María tenía razón, sería una grosería que se fueran de allí sin decir palabra, pero la verdad, si en todas las cosas la pobrecilla prevaleciese, lo obligaría a confesar que en materia de buena educación estaba bastante falto. Durante una hora, por culpa de su propio yerro, anduvo irritado con su mujer, sentimiento que habitualmente le servía para sofocar recriminaciones de la conciencia. Se quedarían, pues, dos o tres días más, se despedirían en buena y debida forma, con tales reverencias que no quedarán dudas ni deudas, y entonces, sí, podrían partir, dejando en los moradores de Belén el recuerdo feliz de una familia de galileos piadosos, bien educados y cumplidores del deber, excepción notable, si tenemos en cuenta la mala opinión que de las gentes de Galilea tienen en general los habitantes de Jerusalén y sus alrededores.

Llegó, por fin, el memorable día en que el niño Jesús fue llevado al Templo en brazos de su madre, cabalgando ella el paciente asno que desde el principio acompaña y ayuda a esta familia. José lleva el burro del ronzal, tiene prisa por llegar, pues no quiere perder todo un día de trabajo, pese a estar en vísperas de la partida. También por esta razón salieron de mañana, cuando la fresca madrugada está aún empujando con sus manos aurorales la última sombra de la noche. La tumba de Raquel quedó ya atrás.

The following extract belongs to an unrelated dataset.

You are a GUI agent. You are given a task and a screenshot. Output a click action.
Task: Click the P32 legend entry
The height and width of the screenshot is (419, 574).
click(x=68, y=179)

Cuando ellos pasaron, la fachada tenía un color ardiente de granada, no parecía la misma pared que la noche opaca hace lívida y a la que la luna alta da una amenazadora blancura de huesos o cubre de sangre en el amanecer. Poco después, el infante Jesús despertó, pero ahora de verdad, porque antes apenas abrió los ojos cuando su madre lo enfajó para el viaje, y pidió alimento con su voz de llanto, única que hoy tiene. Un día, como cualquiera de nosotros, aprenderá otras voces y gracias a ellas sabrá expresar otras hambres y experimentar otras lágrimas.

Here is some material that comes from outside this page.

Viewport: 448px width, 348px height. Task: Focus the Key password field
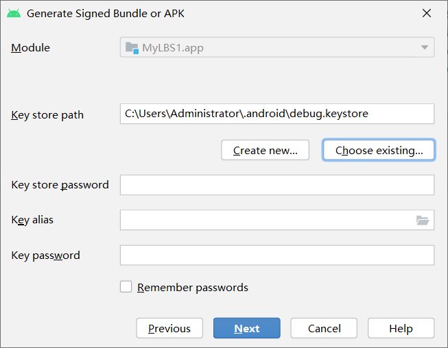tap(277, 256)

Ya cerca de Jerusalén, en la empinada ladera, la familia se confundió con la multitud de peregrinos y vendedores que afluían a la ciudad, parecían todos empeñados en llegar antes que los demás, pero, por cautela, moderaban las prisas y refrenaban su excitación a la vista de los soldados romanos que, a pares, vigilaban las aglomeraciones y, de vez en cuando, también algún pelotón de la tropa mercenaria de Herodes, donde se podía encontrar de todo, reclutas judíos, desde luego, pero también idumeos, gálatas, tracios, germanos y galos y hasta babilonios, con su fama de habilísimos arqueros. José, carpintero y hombre de paz, combatiente con esas pacíficas armas que se llaman garlopa y azuela, mazo y martillo, o clavos y clavijas, tiene, ante estos bravucones, un sentimiento mixto, mucho de temor, algo de desprecio, que no deja de ser natural, aunque sólo sea por su manera de mirar. Por eso va con la cabeza baja y es María, esa mujer que siempre está metida en casa, y en estas semanas más resguardada aún, oculta en una cueva donde sólo es visitada por una esclava, es María quien va mirándolo todo a su alrededor, curiosa, con la barbilla un poco alzada con orgullo comprensible pues lleva ahí a su primogénito, ella, una débil mujer, pero muy capaz, como se ve, de dar hijos a Dios y a su marido.

Tan irradiante va en felicidad que unos toscos y cerriles mercenarios galos, rubios, de grandes bigotes colgantes, armas al cinto, pero quizá de blando corazón, se supone, ante este renuevo del mundo que es una joven madre con su primer hijo, estos guerreros endurecidos sonríen al paso de la familia, con podridos dientes sonrieron, es cierto, pero lo que cuenta es la intención.